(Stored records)
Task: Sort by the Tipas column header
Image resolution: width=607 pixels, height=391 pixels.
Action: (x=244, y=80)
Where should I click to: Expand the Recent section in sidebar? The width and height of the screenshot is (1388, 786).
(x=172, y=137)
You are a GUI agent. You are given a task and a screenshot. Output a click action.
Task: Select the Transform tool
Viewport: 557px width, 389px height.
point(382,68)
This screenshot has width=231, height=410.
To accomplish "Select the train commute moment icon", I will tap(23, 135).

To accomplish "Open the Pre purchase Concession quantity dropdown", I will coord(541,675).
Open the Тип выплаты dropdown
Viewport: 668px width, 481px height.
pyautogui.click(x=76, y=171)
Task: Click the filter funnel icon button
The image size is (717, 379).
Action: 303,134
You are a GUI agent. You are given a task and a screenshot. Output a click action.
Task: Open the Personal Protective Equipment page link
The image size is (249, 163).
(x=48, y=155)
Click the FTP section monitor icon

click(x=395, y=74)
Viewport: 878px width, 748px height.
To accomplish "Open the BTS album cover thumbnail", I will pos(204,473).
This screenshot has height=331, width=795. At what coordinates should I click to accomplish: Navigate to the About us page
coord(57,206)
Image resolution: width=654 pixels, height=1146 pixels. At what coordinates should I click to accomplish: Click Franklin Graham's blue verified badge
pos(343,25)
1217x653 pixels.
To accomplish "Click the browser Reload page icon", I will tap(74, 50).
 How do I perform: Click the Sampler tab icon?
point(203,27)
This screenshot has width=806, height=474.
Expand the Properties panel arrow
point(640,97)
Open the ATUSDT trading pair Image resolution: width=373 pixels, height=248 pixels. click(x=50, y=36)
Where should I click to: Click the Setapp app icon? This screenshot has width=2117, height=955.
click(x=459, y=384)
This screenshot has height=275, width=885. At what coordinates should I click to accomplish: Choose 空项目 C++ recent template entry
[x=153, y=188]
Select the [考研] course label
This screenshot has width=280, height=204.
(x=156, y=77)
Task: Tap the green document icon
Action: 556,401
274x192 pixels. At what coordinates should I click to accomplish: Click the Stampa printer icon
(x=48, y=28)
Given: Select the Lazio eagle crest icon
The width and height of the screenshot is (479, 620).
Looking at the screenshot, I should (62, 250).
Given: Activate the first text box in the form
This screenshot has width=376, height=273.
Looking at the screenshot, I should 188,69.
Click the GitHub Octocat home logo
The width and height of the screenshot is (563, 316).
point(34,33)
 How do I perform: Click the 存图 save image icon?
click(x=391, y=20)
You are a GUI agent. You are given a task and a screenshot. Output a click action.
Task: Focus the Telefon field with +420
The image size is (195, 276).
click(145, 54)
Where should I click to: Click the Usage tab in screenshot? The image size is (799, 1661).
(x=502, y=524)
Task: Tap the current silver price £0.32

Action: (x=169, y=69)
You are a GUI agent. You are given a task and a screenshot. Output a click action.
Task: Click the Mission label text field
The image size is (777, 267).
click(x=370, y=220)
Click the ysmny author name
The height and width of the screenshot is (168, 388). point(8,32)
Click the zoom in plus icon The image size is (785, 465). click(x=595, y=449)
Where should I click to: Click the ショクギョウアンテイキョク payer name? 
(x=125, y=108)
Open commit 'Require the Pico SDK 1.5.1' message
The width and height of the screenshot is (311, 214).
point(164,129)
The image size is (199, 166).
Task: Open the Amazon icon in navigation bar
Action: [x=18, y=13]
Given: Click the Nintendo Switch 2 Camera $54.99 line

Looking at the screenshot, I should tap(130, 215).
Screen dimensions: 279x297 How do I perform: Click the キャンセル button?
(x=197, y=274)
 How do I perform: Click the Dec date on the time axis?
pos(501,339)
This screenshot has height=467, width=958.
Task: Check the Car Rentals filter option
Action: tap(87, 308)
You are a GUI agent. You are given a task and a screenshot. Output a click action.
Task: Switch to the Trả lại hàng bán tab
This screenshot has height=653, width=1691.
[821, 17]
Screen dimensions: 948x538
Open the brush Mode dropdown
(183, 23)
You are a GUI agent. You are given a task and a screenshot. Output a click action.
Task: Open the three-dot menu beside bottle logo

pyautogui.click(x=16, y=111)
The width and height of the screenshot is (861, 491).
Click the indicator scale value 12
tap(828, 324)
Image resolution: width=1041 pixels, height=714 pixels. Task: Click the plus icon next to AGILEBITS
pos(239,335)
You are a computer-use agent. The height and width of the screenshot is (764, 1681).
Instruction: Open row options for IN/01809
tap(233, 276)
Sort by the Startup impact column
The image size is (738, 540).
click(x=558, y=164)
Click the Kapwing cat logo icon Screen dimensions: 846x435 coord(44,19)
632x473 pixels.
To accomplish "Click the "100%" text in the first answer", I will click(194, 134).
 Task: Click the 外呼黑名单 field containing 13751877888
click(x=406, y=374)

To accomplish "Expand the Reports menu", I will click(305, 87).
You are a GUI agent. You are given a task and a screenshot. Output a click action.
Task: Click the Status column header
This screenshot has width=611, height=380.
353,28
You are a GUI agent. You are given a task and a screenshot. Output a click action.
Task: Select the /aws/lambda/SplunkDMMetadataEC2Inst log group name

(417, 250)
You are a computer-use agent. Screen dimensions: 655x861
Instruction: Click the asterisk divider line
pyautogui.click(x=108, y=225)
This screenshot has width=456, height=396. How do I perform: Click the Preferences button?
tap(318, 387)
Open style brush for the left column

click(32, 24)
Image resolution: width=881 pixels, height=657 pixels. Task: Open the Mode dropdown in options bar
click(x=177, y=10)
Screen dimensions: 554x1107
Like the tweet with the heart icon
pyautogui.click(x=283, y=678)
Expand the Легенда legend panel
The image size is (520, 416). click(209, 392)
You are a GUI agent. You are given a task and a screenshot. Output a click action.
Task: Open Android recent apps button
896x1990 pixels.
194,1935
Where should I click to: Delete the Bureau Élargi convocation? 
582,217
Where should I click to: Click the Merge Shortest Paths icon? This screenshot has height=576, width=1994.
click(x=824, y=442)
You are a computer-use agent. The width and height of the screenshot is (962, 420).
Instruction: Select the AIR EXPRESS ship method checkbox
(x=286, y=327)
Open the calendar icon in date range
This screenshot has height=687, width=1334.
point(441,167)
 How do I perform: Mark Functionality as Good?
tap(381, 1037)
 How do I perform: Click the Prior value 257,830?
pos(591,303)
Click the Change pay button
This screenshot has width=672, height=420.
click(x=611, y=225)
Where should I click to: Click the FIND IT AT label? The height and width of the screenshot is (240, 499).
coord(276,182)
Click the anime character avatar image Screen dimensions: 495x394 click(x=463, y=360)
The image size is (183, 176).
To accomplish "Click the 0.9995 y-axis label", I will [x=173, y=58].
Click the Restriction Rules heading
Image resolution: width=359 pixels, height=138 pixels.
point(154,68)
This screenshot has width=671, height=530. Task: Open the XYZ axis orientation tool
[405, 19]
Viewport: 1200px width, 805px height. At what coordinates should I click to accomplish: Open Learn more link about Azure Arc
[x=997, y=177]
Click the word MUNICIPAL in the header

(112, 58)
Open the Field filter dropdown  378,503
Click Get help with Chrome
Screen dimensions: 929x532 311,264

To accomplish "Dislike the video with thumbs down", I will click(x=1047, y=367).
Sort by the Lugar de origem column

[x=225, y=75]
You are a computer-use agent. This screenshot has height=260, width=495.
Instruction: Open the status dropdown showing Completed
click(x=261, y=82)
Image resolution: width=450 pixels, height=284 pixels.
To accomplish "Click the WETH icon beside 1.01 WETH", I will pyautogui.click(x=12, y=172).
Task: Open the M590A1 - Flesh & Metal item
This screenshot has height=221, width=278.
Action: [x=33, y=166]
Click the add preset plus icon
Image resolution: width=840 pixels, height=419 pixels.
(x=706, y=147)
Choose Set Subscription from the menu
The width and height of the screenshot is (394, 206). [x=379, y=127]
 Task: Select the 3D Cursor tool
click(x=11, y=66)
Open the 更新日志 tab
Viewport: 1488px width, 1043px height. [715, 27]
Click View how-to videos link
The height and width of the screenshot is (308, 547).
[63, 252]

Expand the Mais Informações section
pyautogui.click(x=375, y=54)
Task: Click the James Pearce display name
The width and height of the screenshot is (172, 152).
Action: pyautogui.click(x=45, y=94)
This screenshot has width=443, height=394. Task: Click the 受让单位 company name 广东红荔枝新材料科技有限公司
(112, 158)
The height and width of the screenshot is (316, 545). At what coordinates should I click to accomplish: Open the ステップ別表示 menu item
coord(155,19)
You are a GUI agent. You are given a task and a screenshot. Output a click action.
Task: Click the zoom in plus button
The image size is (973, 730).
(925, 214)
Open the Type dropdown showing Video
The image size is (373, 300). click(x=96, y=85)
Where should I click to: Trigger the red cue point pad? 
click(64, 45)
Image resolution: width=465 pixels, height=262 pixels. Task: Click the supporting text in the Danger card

TASK STATEMENT
The answer must be a single number: the count of lines above that contain "first".

SOLUTION TO THE PROBLEM
2